Problem details - Return only the final portion of the entries: the line with "Open the About page" and every line after it, each one exact.

Recorded data -
***

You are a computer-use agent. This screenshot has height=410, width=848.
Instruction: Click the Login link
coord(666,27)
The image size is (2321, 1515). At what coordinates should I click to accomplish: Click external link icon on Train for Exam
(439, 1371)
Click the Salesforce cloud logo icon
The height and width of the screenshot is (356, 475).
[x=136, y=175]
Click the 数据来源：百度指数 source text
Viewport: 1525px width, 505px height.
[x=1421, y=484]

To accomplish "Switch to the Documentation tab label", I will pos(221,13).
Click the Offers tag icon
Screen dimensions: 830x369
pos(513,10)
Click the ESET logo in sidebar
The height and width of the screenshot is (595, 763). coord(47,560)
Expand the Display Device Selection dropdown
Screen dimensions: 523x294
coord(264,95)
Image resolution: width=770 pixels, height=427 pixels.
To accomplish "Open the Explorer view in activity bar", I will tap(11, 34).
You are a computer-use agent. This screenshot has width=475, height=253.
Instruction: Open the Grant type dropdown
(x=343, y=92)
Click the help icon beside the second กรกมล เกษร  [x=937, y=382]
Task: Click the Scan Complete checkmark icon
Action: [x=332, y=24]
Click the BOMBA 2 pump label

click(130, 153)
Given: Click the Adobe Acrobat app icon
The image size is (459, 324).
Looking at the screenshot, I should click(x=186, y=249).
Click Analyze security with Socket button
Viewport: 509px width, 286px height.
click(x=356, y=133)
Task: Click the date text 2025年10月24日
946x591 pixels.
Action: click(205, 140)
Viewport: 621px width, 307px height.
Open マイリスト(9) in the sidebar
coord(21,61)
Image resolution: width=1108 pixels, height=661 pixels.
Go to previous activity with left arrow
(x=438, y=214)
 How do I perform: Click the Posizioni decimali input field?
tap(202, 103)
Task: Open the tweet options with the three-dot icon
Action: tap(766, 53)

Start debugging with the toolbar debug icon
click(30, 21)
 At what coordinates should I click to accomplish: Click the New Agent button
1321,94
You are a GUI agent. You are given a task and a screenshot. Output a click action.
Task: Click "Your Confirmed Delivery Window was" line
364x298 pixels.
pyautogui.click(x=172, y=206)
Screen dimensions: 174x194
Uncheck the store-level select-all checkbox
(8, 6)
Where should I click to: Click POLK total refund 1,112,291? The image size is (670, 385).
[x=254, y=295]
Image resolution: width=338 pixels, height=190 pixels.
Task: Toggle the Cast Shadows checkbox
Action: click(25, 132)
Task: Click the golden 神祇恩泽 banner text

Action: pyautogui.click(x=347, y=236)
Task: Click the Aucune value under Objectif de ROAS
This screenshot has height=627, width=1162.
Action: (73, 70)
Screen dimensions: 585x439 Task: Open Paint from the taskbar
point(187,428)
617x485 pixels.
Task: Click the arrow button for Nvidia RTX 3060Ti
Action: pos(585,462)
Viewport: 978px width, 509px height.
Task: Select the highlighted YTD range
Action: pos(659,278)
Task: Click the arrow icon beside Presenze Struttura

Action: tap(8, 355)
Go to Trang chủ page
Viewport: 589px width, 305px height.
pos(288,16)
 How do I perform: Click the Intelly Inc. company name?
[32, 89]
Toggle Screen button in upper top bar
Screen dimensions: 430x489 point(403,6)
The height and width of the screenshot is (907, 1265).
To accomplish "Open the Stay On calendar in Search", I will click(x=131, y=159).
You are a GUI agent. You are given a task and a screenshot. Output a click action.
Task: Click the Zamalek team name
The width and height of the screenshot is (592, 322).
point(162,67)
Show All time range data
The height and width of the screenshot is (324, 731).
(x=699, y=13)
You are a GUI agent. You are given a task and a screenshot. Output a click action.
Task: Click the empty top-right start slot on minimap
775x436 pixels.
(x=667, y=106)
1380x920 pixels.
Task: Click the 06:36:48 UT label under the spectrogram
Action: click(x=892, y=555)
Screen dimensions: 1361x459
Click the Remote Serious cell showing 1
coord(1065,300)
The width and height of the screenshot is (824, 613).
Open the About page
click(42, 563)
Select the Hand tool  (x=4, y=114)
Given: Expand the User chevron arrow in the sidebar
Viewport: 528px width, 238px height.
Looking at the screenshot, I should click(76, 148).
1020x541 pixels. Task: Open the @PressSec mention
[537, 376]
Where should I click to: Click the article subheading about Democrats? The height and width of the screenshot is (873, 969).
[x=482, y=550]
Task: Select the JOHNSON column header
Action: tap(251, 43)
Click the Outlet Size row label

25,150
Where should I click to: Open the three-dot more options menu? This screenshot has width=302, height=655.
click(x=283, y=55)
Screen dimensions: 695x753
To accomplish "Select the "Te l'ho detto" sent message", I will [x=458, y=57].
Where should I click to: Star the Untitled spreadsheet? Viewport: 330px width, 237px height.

***

Result below -
Open the About page
click(42, 563)
Select the Hand tool  (x=4, y=114)
Given: Expand the User chevron arrow in the sidebar
Viewport: 528px width, 238px height.
Looking at the screenshot, I should click(76, 148).
1020x541 pixels. Task: Open the @PressSec mention
[537, 376]
Where should I click to: Click the article subheading about Democrats? The height and width of the screenshot is (873, 969).
[x=482, y=550]
Task: Select the JOHNSON column header
Action: tap(251, 43)
Click the Outlet Size row label

25,150
Where should I click to: Open the three-dot more options menu? This screenshot has width=302, height=655.
click(x=283, y=55)
Screen dimensions: 695x753
To accomplish "Select the "Te l'ho detto" sent message", I will [x=458, y=57].
Where should I click to: Star the Untitled spreadsheet? Viewport: 330px width, 237px height.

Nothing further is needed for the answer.